I’ve spent a good portion of the 35 years my husband and I have been married seeking acceptance from his mother. In the last 10 years or so, almost all the contact we’ve had with her has been because I suggested my husband maintain contact, help her financially, etc. If left to him, he would have never called, not seen her, not taken her out for mother’s day or her birthday, not shopped for her or given her any money to help her. I’ve been pushing him to maintain contact as the ‘right thing to do.’

After Christmas morning when I reminded him to call her and wish her Merry Christmas, and she started on him about his sister, ending with her suggesting we’ve hurt his sister and him telling her goodbye and hanging up, he’s professed that he’s finished with her, with his sister, with all of them. He’s tired of feeling like he’s forcing a relationship, tired of feeling like he’s got to win her approval, her affection and that his sister is constantly sabotaging his efforts with his mother.

He’s said recently that it feels like his mother has always taken his sister’s side in any disagreement, always listened to her version of events and shut him out, telling him she doesn’t want in the middle, therefore won’t even hear his side of the story, getting only one version and trying to force him into reconciling with his sister, regardless of the pain and drama she’s inflicted on us.

He’s told me he has no intention of helping her financially this December when he gets his bonus. He feels she doesn’t appreciate it when he does help her, as all she can do is speak for his sister, push him to accept more and more abuse from her, keep suggesting he should sacrifice his self-respect so that his sister will have what she wants.

I was thinking it might be wise for us to do something his sister suggested years ago… we should meet (she’d suggested she, he and I should meet with their mother as the mediator, but we knew they’d coordinate and refused to do so). His sister, mother, he and I should meet, at our house, to talk. The purpose would be to put a period on this relationship. To, once and for all, let them know there will be no reconciliation, there will be no further relationship whatsoever.

We should finally let his mother know on no uncertain terms that we will not be manipulated any longer, we will not allow his sister back in our lives to stir up more stress, anxiety and drama, and if his mother wants a relationship with us she must respect our wishes and not speak for his sister any further. If she wants to take the position that she doesn’t want in the middle then that means no longer intervening on behalf of his sister. If she doesn’t want to hear his side of the situation then she needs to remove herself from the conflict, rather than only listening to one side and pressuring him.

We need to let his sister know there is no possibility of reconciling, EVER. Let her know she is not welcome in our lives, will not be included in anything we’re doing, she will not get family portraits, not be told about events in our life, etc. Our business is not hers and she must stop trying to gain information through their mother.

In the car the other day he told me he believes his sister has purposely tried to sabotage our relationship with their mother, my relationship with her daughters (our nieces), with their mother and even my relationship with him.
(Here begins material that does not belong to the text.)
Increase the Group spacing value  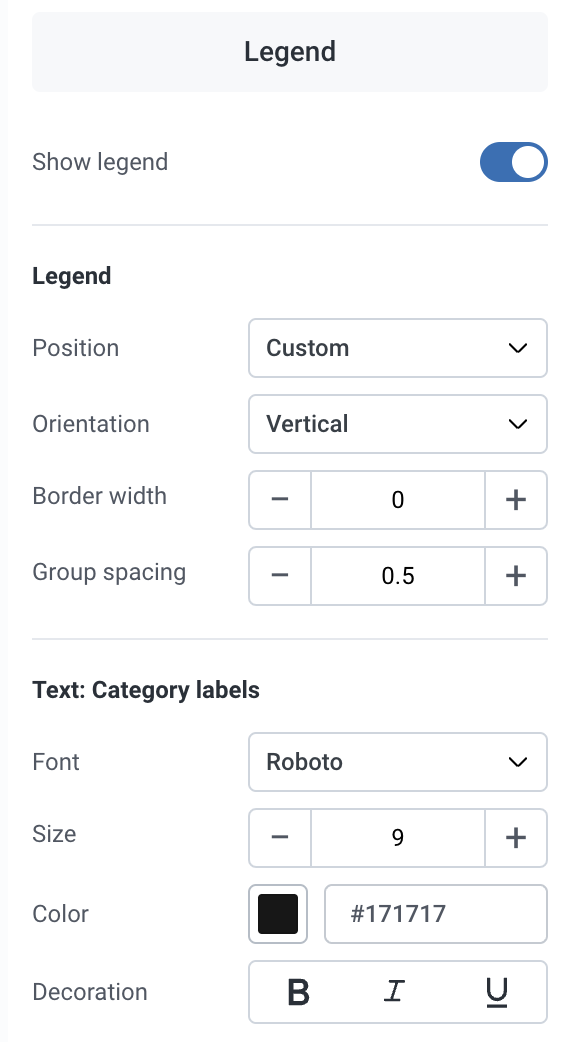tap(516, 575)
He said he believes she’s tried to and succeeded in creating division within the family out of jealousy, that she’s threatened by me in some way.
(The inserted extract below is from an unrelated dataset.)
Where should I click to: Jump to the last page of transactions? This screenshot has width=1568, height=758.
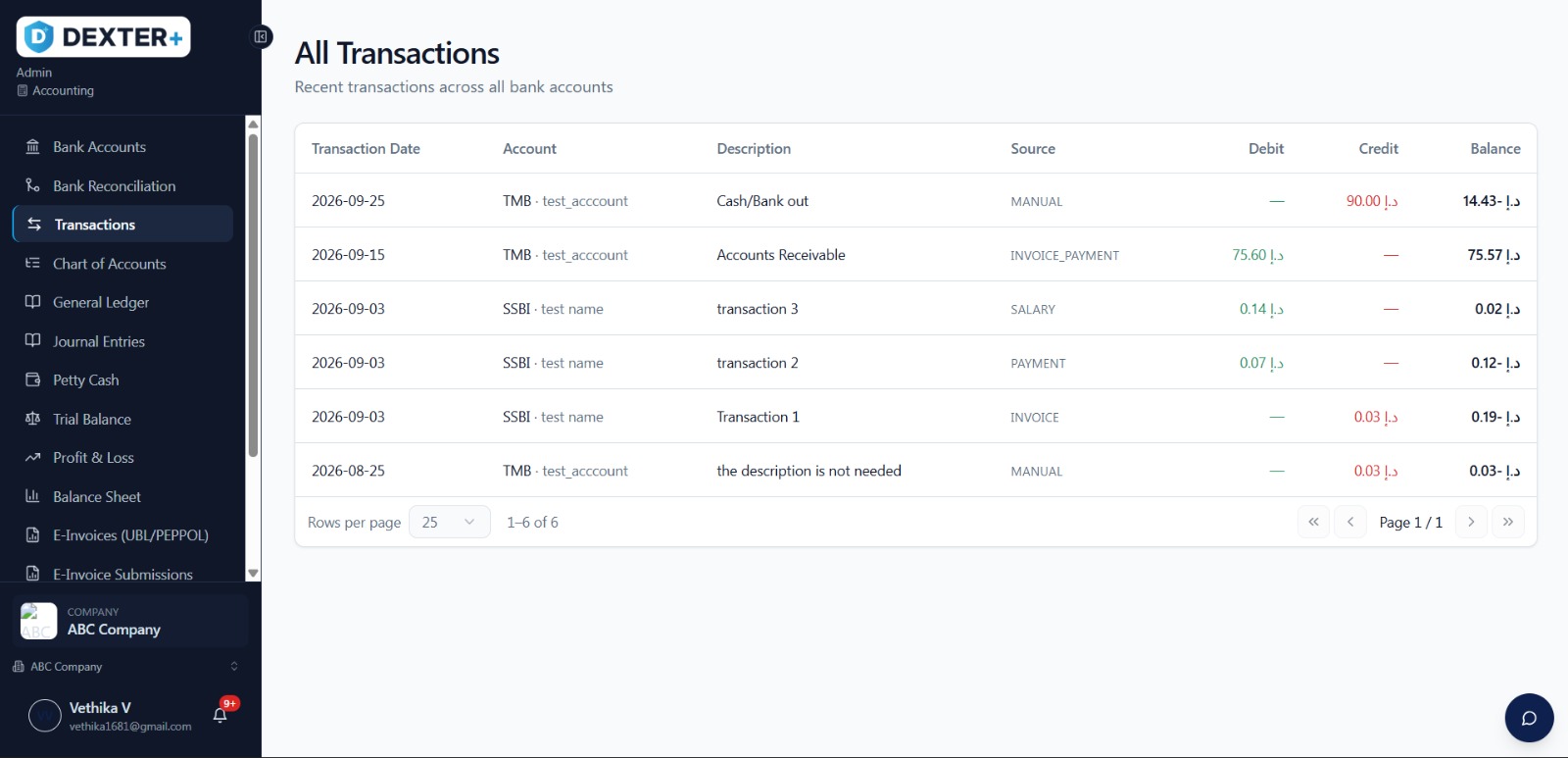[1508, 522]
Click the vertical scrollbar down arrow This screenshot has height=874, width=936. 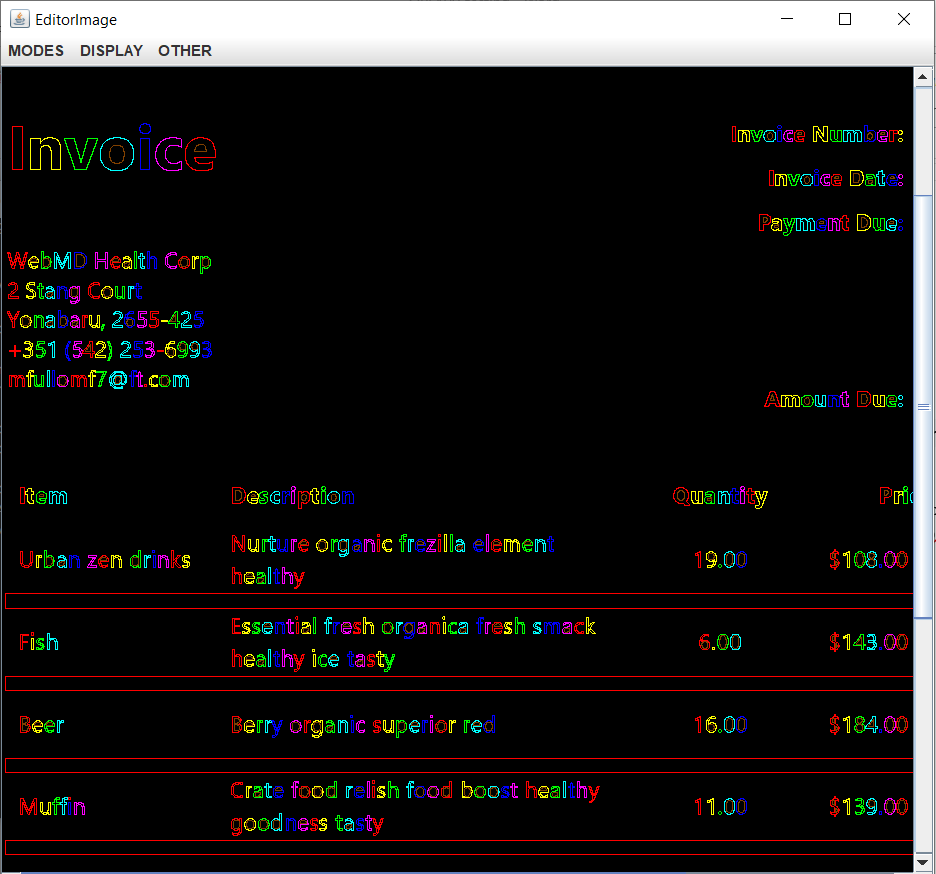923,861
An Aunt of my husband’s told us several times that she and his Uncle were treated like black sheep of the family and they believed it was because they were the only couple in the family not married multiple times, that they didn’t drink to excess, until my husband and my marriage.

Whether that is actually true or not remains to be seen, but it certainly seems possible.

My husband says he’s not sure whether having a sit down with them would make any real difference and may very well be opening a can of worms that will just bring about more anxiety and stress. He’s not confident either of them would even be willing to meet since it would challenge their preferred version of the situation.

I really don’t know what to do, so I guess we’ll keep talking it over, considering what options we have, how to handle the relationship (if at all) moving forward.